Malgré le fait que l’avis aux lecteurs reflète plusieurs aspects de l’ouvrage, tous n’y sont pas présents.
En effet, le savoir, notion clé du livre, n’apparaît que grâce à quelque mots issus de son champ lexical (« lisez », « apprendrez », « écrire »). Pourtant, le livre entier a pour vocation de transmettre un enseignement au lecteur, afin qu’il puisse élever son esprit. Certes, le savoir est parfois caché sous des passages humoristiques au long du récit, mais, pour autant, il est presque entièrement occulté dans l’avis aux lecteurs. Il peut donc donner une image faussée du contenu du livre : un lecteur qui ne serait pas habitué au style rabelaisien pourrait être amené à penser que le récit est exclusivement basé sur le rire et la provocation.
Par ailleurs, au vu des mœurs de l’époque, axées majoritairement sur les préceptes de l’Église, l’avis aux lecteurs pourrait décourager les plus prudes, en informant de l’aspect scandaleux -et assumé- de certains propos.
Certains pourraient aussi s’offusquer des provocations de l’auteur, présentes dès le début du texte : cet avis aux lecteurs peut donc entraîner l’inverse de ce que souhaitait l’auteur, à savoir tenir à l’écart certains lecteurs potentiels.

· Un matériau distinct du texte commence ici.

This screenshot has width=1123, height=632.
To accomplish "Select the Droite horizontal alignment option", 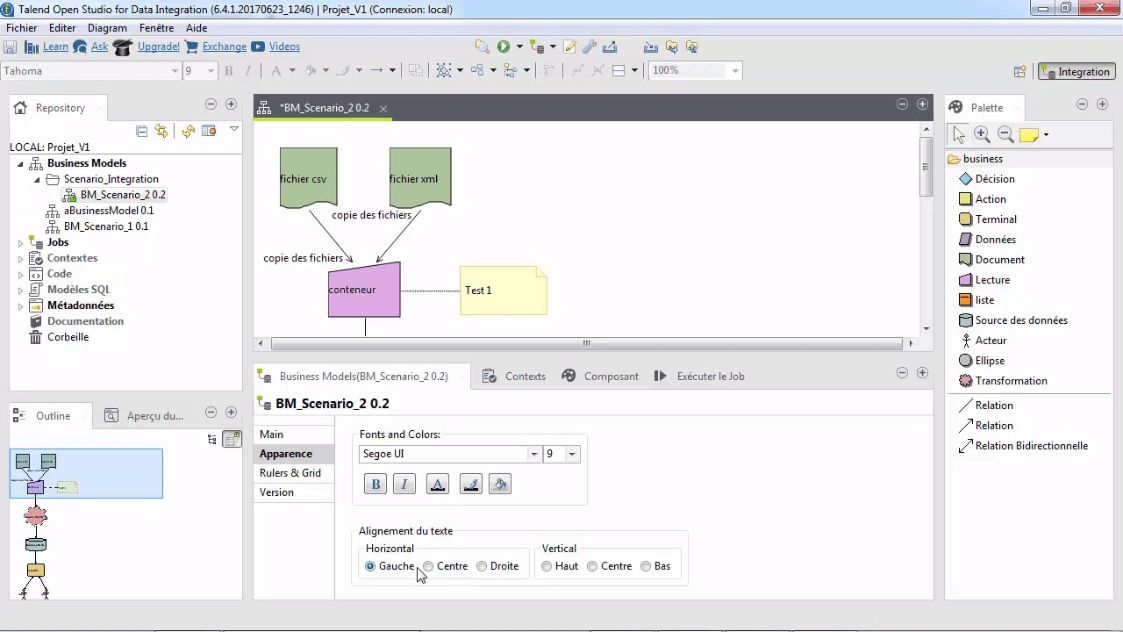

Le style, très raffiné, employé dans ce poème peut également donner une impression faussée du ton du récit, qui est, quant à lui, plus léger dans la mesure ou il alterne entre différents types d’humour (scatologique, burlesque, satirique…) et des passages plus sérieux, notamment grâce à de nombreuses références culturelles. Le poème, en plus d’être quelque peu énigmatique, est très court. Le lecteur ne connaît donc pas à l’avance les thèmes qui vont être abordés au cours du récit, aussi importants soient-ils.